Erik Wemple busts NARAL president Ilyse Hogue's obvious lie that NARAL was "first out of the gate to call attention to (the Gosnell) case."
Having done precisely 3,454 Nexis and Internet search on the Gosnell case, we missed the part where NARAL had led a charge to highlight the alleged atrocities in West Philadelphia. So we Nexised again, checking on NARAL's footprint around the time that Gosnell was indicted in January 2011. Not much there. When asked to provide news releases or other evidence of activism around that time, NARAL didn't provide anything.
Saynsumthn reveals that Planned Parenthood of Southeastern Pennsylvania CEO Dayle Steinberg lied about not knowing about the problems in Gosnell's clinic when he lost his license in 2010. Steinberg recently said that while he was doing abortions, Gosnell's patients would come to Planned Parenthood and complain about the conditions there.
Kirsten Powers has another column devoted to the Gosnell case in which she shares a conversation she had with a woman who went to Gosnell after being referred there by a NAF affiliated clinic in Maryland and whose child's foot was one of feet stored by Gosnell.
When she was 16, Hawkins sought an abortion at a National Abortion Federation-certified abortion clinic, Hagerstown (Md.) Reproductive Health Services. The clinic told her she was 19 weeks pregnant and referred her to Gosnell.
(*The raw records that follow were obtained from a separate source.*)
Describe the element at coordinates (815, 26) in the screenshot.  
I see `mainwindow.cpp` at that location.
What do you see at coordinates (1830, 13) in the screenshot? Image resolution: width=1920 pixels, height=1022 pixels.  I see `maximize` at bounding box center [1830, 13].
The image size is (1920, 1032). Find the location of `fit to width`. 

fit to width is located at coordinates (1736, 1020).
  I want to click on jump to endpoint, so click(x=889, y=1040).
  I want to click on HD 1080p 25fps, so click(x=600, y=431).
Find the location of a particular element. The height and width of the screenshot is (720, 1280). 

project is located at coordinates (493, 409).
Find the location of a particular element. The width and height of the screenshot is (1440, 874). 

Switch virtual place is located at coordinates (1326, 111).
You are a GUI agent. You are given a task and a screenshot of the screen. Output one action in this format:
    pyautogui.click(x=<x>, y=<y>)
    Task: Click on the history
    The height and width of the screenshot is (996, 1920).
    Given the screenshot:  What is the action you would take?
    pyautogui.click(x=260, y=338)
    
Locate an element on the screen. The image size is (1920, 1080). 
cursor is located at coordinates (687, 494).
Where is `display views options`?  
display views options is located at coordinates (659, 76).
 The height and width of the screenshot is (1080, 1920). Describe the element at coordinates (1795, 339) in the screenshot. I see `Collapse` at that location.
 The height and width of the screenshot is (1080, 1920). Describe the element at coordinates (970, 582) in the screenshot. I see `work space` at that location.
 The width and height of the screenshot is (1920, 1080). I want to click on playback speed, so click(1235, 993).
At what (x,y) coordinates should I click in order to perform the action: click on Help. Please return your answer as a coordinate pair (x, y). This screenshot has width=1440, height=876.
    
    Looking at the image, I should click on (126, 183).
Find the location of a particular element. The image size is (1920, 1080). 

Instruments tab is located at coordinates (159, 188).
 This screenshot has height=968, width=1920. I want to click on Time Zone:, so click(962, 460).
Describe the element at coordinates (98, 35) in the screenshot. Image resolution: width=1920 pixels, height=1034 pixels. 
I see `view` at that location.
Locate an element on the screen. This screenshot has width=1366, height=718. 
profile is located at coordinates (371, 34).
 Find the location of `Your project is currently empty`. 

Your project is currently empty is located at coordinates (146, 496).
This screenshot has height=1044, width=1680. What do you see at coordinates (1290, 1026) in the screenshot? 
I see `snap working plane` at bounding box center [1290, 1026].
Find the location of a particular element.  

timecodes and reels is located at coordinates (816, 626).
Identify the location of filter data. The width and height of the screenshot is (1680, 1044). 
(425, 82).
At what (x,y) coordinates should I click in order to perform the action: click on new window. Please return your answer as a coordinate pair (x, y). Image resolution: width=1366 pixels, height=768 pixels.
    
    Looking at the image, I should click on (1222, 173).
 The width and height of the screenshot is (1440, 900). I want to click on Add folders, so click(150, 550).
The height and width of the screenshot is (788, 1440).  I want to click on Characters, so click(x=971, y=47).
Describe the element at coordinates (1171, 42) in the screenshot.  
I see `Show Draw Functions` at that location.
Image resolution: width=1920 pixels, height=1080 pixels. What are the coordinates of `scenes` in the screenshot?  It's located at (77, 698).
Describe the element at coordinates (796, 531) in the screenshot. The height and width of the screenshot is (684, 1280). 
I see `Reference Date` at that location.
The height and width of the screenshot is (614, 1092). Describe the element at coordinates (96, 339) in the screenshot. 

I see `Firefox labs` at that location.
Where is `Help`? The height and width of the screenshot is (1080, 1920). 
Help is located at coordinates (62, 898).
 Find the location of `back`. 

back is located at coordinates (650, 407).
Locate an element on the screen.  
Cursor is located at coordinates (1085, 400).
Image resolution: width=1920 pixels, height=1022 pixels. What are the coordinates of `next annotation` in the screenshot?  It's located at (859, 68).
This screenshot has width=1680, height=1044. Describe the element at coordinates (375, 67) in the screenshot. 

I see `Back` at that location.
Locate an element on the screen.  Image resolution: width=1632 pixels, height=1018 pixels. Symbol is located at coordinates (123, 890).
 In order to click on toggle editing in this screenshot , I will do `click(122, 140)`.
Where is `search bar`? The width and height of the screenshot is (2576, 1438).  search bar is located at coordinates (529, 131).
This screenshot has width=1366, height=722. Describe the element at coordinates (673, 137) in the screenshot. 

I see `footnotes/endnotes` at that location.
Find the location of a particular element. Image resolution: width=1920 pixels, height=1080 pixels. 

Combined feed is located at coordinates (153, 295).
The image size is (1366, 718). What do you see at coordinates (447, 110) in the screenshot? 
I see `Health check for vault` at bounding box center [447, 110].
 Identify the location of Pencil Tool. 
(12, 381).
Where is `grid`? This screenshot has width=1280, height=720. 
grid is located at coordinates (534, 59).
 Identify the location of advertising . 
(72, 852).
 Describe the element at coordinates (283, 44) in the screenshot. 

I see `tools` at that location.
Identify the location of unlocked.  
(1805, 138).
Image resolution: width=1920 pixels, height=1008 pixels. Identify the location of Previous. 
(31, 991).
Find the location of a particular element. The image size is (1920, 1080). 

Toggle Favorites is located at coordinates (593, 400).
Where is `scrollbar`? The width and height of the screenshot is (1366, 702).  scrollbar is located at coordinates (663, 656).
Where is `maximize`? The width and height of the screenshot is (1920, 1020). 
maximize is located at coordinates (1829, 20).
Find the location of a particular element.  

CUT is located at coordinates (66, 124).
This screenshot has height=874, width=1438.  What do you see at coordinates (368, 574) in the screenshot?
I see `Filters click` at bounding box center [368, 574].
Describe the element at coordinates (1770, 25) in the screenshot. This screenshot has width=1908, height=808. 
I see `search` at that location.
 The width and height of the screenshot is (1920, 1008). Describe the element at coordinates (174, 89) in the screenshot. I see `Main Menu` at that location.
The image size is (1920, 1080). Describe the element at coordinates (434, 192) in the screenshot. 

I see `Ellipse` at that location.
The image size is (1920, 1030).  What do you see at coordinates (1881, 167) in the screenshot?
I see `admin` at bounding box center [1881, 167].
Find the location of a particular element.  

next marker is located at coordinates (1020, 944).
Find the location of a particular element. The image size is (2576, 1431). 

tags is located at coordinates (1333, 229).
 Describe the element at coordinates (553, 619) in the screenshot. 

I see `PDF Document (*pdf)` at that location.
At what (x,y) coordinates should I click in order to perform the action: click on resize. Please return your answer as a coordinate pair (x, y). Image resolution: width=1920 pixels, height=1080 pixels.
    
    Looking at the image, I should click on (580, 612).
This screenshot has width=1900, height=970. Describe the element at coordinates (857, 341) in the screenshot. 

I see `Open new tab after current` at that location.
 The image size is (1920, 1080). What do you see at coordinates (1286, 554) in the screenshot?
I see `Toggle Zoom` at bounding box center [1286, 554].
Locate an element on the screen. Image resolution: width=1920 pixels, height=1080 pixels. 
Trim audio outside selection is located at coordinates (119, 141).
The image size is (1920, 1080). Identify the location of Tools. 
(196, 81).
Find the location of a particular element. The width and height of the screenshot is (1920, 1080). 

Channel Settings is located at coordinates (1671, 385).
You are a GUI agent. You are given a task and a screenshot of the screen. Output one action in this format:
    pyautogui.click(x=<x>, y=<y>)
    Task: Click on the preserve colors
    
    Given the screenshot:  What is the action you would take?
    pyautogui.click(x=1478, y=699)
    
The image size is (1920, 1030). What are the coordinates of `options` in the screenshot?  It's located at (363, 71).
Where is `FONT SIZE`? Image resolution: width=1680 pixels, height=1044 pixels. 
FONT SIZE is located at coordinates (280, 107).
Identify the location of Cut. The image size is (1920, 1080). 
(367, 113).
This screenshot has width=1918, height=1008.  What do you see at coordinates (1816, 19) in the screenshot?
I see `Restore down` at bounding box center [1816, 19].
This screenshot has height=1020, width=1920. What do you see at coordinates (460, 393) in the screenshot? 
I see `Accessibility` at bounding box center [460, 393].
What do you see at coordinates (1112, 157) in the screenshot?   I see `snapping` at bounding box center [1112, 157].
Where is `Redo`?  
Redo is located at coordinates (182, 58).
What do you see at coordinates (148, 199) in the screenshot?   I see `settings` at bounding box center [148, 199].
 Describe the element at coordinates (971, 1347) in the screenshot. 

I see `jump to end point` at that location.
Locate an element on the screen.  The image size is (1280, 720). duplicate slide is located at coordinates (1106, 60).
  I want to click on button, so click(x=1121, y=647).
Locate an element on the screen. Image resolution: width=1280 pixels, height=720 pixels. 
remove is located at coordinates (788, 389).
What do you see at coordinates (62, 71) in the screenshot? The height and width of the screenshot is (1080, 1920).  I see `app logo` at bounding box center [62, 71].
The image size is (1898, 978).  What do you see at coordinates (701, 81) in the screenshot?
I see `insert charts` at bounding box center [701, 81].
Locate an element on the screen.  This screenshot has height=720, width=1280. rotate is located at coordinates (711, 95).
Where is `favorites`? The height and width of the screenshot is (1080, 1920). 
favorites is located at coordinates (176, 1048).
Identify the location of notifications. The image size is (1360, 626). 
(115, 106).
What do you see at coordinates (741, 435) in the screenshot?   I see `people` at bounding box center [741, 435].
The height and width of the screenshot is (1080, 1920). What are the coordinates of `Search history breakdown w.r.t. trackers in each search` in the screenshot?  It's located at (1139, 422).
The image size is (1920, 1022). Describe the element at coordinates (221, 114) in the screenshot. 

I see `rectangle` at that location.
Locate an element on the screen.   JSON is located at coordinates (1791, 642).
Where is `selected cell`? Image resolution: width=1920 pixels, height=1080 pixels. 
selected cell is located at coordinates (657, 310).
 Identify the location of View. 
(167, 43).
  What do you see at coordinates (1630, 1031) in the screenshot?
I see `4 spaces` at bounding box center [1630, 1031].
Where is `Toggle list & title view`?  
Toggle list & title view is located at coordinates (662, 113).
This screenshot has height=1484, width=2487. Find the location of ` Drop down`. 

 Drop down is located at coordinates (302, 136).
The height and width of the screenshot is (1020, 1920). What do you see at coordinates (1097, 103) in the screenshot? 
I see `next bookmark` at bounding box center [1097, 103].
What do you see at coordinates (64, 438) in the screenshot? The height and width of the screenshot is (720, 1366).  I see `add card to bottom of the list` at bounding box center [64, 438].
When she recently retrieved her file in anticipation of testifying, she was shocked that her sonogram showed she had in fact been at 21 weeks, which meant she would have been 23 weeks pregnant by the time Gosnell performed the abortion. "I was so overwhelmed and hurt," said Hawkins. "If I had known I was 23 weeks, I would have (chosen) adoption."
She also would have avoided the trauma visited upon her by Gosnell. Hawkins described the licensed medical professional as laughing at her during the procedure as she cried and begged him to stop because of the pain. "Stop being a baby," he said.